▶ _SUPPLIED PASSAGE_:
• unenlightened
    9.2k
    And the conclusion: that S is 1 metre long is an a priori, contingent truth.Banno

    Feeding this back into what has gone before, it is possible that Nixon was called Nixoff, and was a native of Canada and became a social worker. At which point, there is only the stipulation of the possible world that makes Nixon and Nixoff 'the same person'. (Which could be made more plausible if we suppose that his parents (possibly) emigrated and changed their name.)

    But such stipulations are susceptible to ridicule or earnest criticism, though they be immune from dis-proof. Just as a stipulated metre stick can be criticised as being prone to expansion when damp or hot, so Nixoff can be criticised as being uninterestingly Nixon. Or, a possible Moses who didn't part the Red Sea, as not the Moses that anyone cares about, or a possible world in which the moon landings were faked, as too fanciful.

▶ _WHAT YOU NEED TO DO_:
• a. In the passage on possible worlds, which country is the possible Nixoff said to be a native of?
• b. Duplicate the passage on possible worlds word for word, starting with "But such stipulations" and going on through "as too fanciful.".

▶ _SUPPLIED DATA_:

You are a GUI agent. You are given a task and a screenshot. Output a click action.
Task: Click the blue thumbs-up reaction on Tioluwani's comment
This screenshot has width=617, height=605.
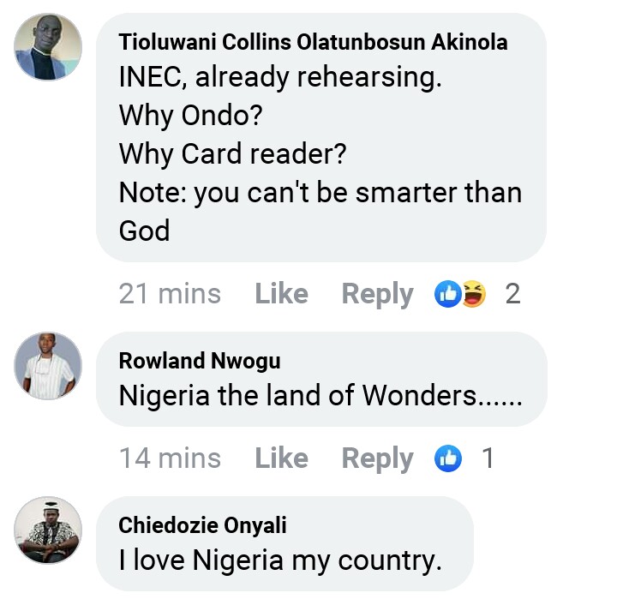pos(448,294)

▶ _FINAL RESULTS_:
• a. Canada.

• b.
But such stipulations are susceptible to ridicule or earnest criticism, though they be immune from dis-proof. Just as a stipulated metre stick can be criticised as being prone to expansion when damp or hot, so Nixoff can be criticised as being uninterestingly Nixon. Or, a possible Moses who didn't part the Red Sea, as not the Moses that anyone cares about, or a possible world in which the moon landings were faked, as too fanciful.